DIRECTIONS: Please return only the lines from the one holding "2019年2月 (313, 2119)" through the one holding "2016年6月 (313, 2459)", exactly as they appear in the records below, both ends included.

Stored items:
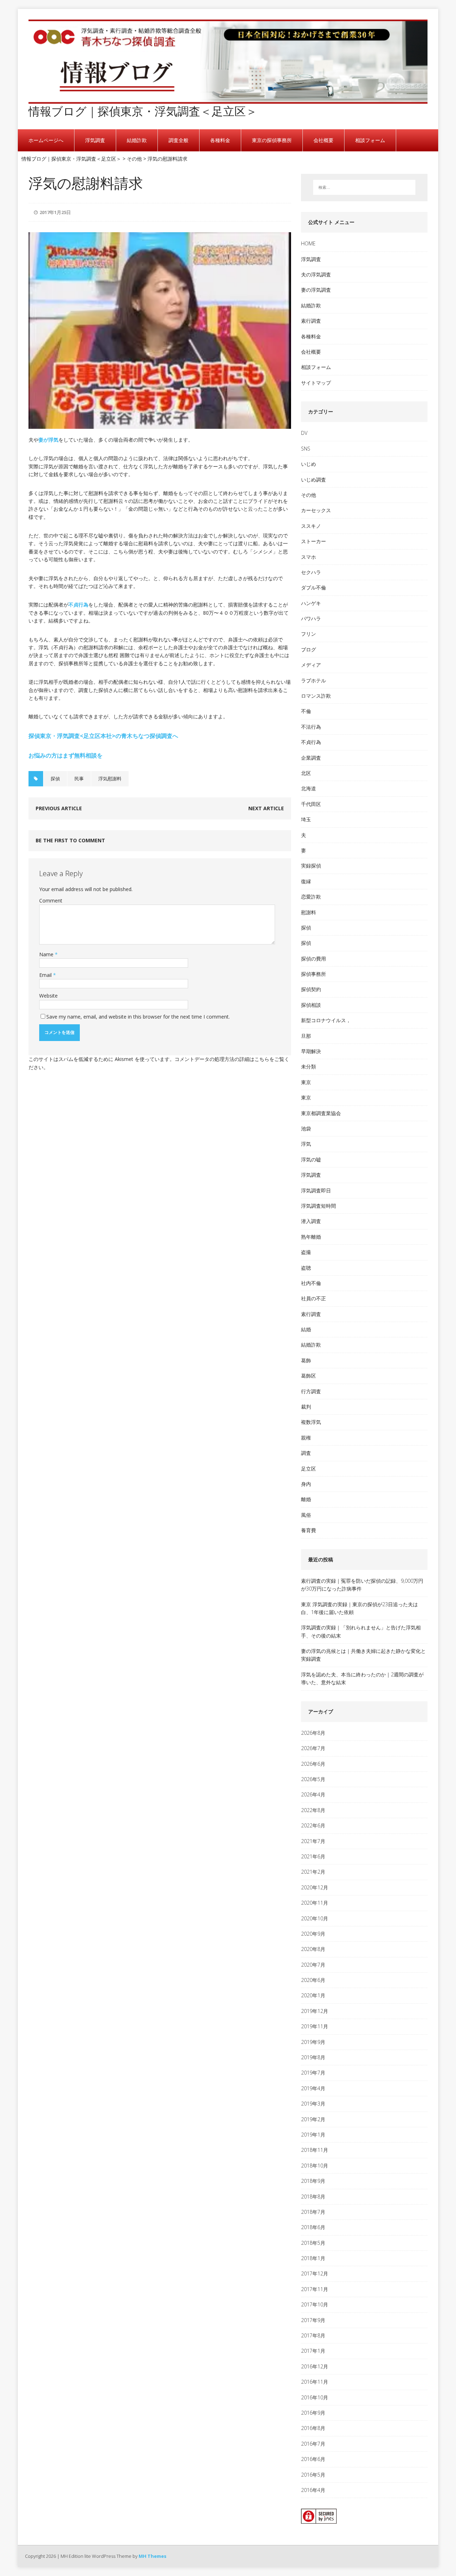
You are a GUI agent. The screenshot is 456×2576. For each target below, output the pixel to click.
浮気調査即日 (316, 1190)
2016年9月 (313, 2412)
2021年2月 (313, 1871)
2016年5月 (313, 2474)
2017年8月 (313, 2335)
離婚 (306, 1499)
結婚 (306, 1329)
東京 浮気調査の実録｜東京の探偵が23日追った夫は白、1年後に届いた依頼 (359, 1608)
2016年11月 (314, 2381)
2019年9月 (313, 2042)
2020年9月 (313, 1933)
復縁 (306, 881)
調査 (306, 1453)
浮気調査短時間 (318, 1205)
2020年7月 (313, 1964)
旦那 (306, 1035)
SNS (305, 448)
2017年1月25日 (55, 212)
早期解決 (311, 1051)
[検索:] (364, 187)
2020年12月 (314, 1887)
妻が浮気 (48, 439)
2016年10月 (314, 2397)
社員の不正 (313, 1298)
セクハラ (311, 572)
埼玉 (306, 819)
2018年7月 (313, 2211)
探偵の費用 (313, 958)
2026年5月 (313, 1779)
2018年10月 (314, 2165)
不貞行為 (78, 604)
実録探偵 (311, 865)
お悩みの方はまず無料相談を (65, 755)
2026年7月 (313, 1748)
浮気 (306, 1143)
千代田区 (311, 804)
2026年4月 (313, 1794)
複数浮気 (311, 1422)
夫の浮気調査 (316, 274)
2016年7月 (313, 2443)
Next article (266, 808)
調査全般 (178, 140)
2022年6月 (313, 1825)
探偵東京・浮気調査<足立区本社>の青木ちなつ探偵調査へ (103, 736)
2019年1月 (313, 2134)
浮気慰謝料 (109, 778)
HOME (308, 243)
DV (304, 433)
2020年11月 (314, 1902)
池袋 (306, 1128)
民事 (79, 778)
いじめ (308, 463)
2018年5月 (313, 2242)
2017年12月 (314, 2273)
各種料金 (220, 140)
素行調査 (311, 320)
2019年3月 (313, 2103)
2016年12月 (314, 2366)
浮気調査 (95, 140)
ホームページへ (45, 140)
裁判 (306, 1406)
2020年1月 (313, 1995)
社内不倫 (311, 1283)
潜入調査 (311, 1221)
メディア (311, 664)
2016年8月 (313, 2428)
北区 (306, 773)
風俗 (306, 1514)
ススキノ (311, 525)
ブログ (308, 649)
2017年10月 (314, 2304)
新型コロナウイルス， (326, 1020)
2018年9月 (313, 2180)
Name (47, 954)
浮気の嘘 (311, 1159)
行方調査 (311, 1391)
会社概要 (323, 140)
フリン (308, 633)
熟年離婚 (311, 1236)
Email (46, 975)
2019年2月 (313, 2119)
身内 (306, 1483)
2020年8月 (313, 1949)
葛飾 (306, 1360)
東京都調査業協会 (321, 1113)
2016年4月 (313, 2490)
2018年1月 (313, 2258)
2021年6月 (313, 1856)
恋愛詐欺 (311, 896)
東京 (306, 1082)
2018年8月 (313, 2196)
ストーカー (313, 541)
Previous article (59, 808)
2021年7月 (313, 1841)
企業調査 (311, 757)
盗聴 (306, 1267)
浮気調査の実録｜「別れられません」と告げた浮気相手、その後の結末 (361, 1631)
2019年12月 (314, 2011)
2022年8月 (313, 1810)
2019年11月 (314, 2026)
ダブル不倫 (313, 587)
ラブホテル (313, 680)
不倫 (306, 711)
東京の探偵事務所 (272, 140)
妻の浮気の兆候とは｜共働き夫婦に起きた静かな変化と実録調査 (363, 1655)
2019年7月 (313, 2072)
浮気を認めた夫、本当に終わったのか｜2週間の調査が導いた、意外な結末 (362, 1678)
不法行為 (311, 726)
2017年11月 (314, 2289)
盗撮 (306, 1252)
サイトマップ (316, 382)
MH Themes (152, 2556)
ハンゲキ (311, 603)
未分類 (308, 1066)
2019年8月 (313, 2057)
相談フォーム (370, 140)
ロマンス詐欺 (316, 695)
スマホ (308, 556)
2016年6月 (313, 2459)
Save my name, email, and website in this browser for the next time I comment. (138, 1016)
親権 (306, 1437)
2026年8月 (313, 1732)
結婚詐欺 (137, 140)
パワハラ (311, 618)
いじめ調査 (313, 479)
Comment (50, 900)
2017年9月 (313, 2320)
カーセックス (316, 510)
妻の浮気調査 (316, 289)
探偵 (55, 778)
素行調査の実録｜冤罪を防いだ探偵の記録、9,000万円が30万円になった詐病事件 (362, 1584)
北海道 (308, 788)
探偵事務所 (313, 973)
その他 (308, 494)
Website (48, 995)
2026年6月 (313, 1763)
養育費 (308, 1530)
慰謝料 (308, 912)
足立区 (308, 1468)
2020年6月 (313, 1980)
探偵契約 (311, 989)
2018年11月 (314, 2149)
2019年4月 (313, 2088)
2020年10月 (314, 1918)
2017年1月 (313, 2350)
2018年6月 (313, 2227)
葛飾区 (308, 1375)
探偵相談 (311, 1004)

--

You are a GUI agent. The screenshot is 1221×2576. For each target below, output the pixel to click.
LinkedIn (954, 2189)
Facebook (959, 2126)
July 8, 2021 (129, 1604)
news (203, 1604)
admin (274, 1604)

ANSWER TO THIS EXERCISE:
2019年2月 (313, 2119)
身内 (306, 1483)
2020年8月 (313, 1949)
葛飾 (306, 1360)
東京都調査業協会 (321, 1113)
2016年4月 (313, 2490)
2018年1月 (313, 2258)
2021年6月 (313, 1856)
恋愛詐欺 (311, 896)
東京 (306, 1082)
2018年8月 (313, 2196)
ストーカー (313, 541)
Previous article (59, 808)
2021年7月 (313, 1841)
企業調査 (311, 757)
盗聴 (306, 1267)
浮気調査の実録｜「別れられません」と告げた浮気相手、その後の結末 (361, 1631)
2019年12月 (314, 2011)
2022年8月 (313, 1810)
2019年11月 (314, 2026)
ダブル不倫 (313, 587)
ラブホテル (313, 680)
不倫 (306, 711)
東京の探偵事務所 (272, 140)
妻の浮気の兆候とは｜共働き夫婦に起きた静かな変化と実録調査 (363, 1655)
2019年7月 (313, 2072)
浮気を認めた夫、本当に終わったのか｜2週間の調査が導いた、意外な結末 (362, 1678)
不法行為 (311, 726)
2017年11月 (314, 2289)
盗撮 (306, 1252)
サイトマップ (316, 382)
MH Themes (152, 2556)
ハンゲキ (311, 603)
未分類 (308, 1066)
2019年8月 (313, 2057)
相談フォーム (370, 140)
ロマンス詐欺 (316, 695)
スマホ (308, 556)
2016年6月 (313, 2459)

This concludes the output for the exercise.